# [WHAT YOU NEED TO DO]
Pull out each line of the entries below that contains the string "width", and list those lines.

-- Start ENTRIES SHOWN --

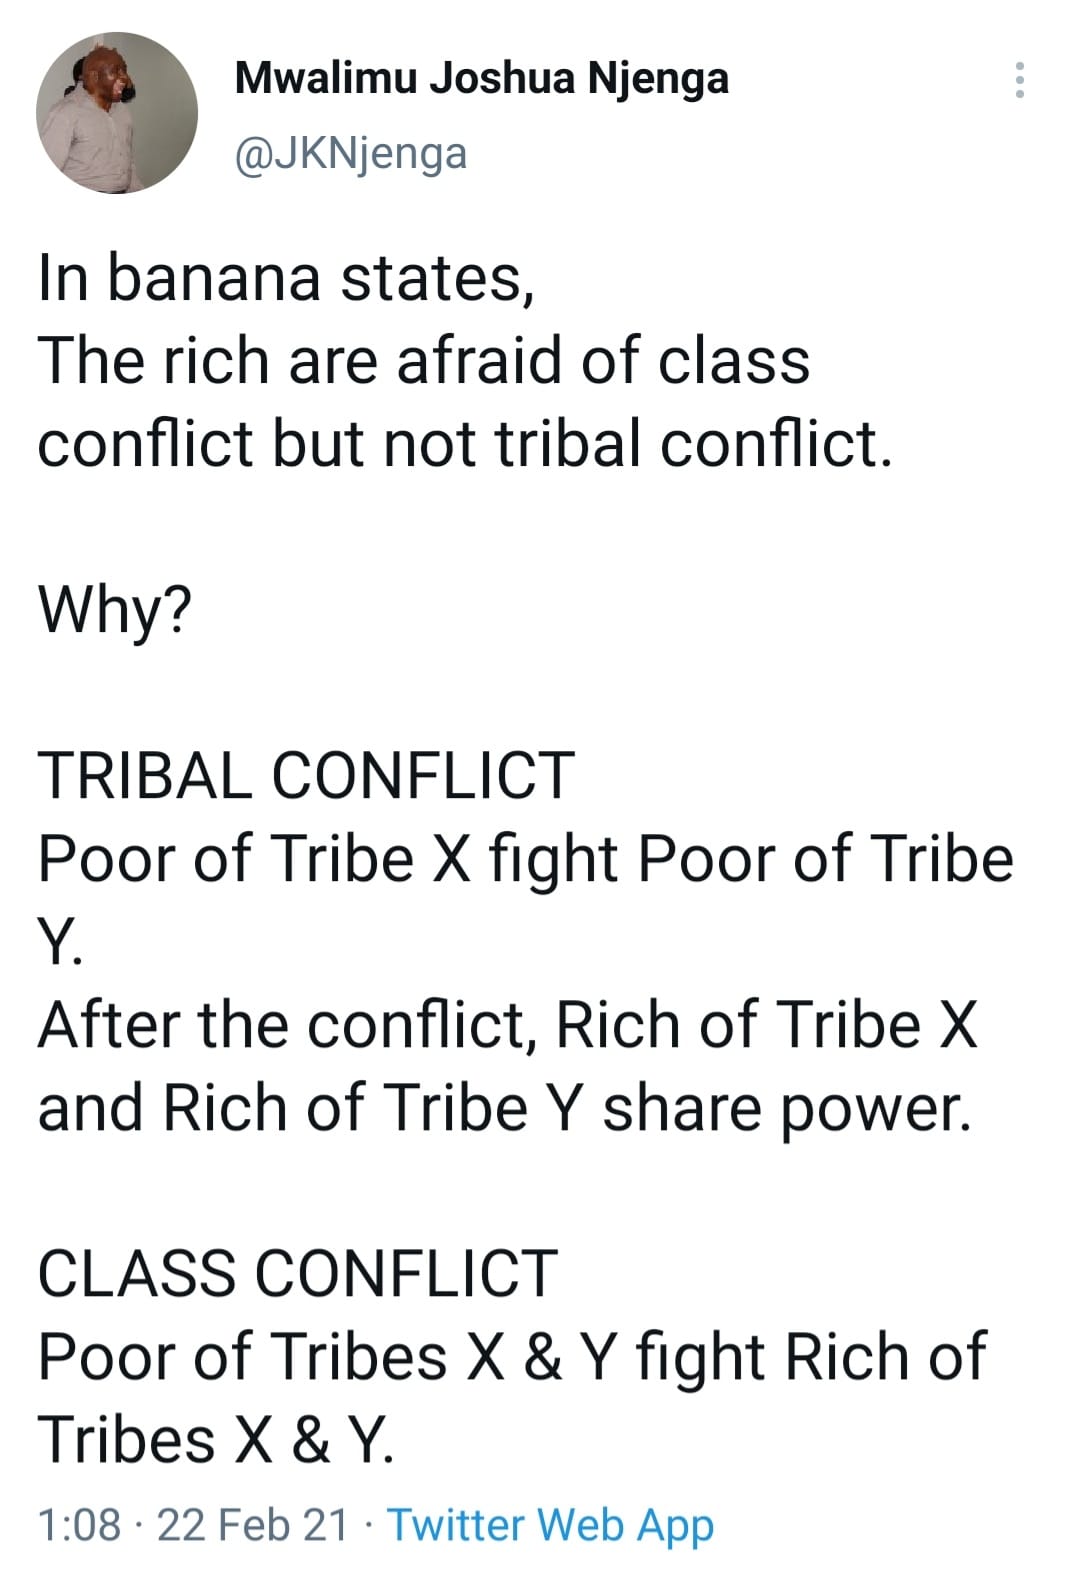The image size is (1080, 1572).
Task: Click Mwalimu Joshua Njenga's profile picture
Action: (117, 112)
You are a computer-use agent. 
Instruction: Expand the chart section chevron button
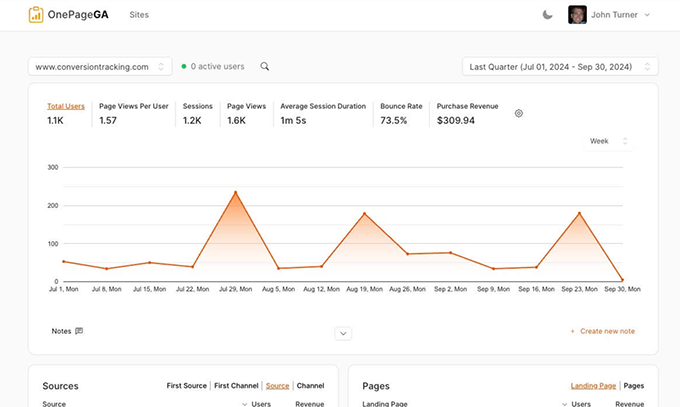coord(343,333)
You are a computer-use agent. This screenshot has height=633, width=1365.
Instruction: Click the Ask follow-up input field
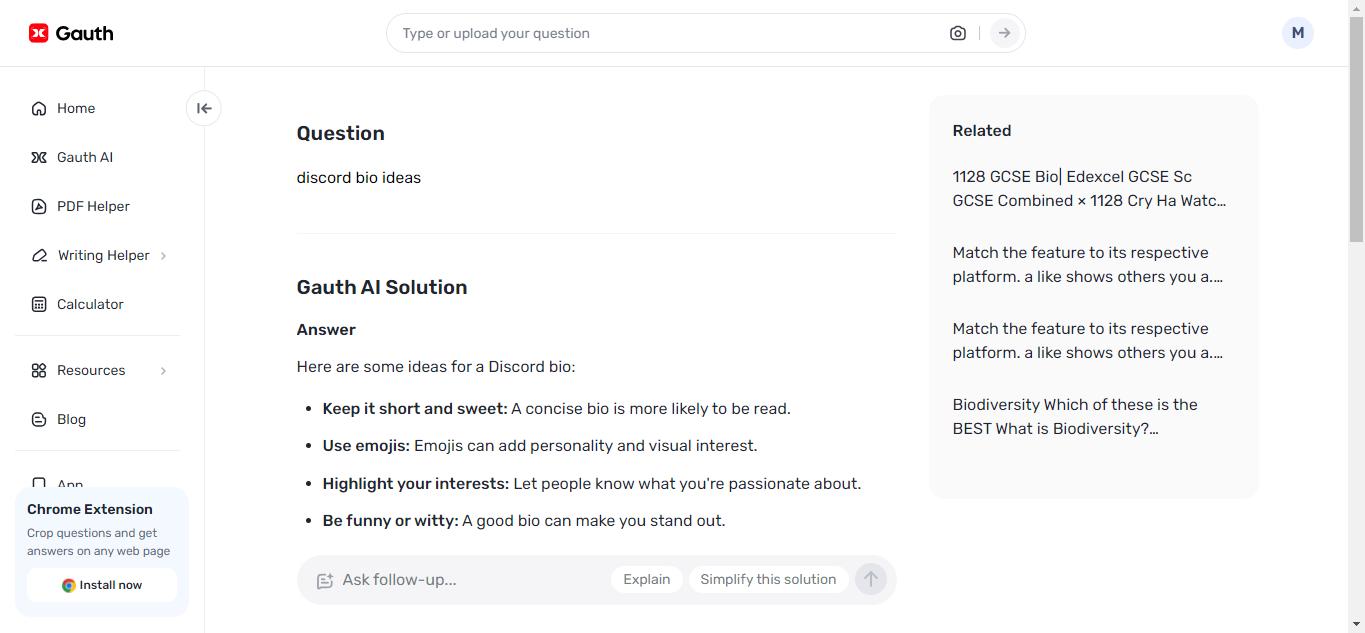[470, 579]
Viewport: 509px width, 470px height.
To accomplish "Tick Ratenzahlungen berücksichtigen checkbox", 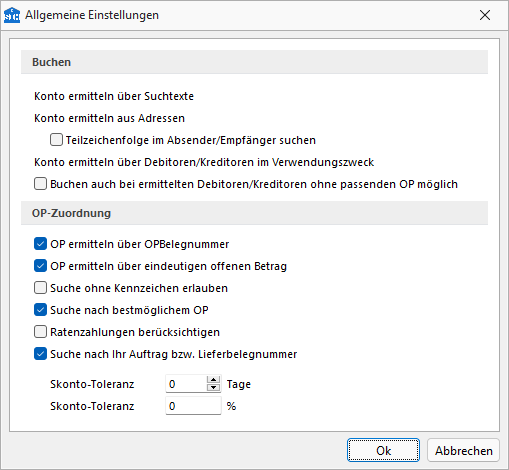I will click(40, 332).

-- End ENTRIES SHOWN --

# [RESULT]
You are a computer-use agent. This screenshot has height=633, width=1365.
Viewport: 509px width, 470px height.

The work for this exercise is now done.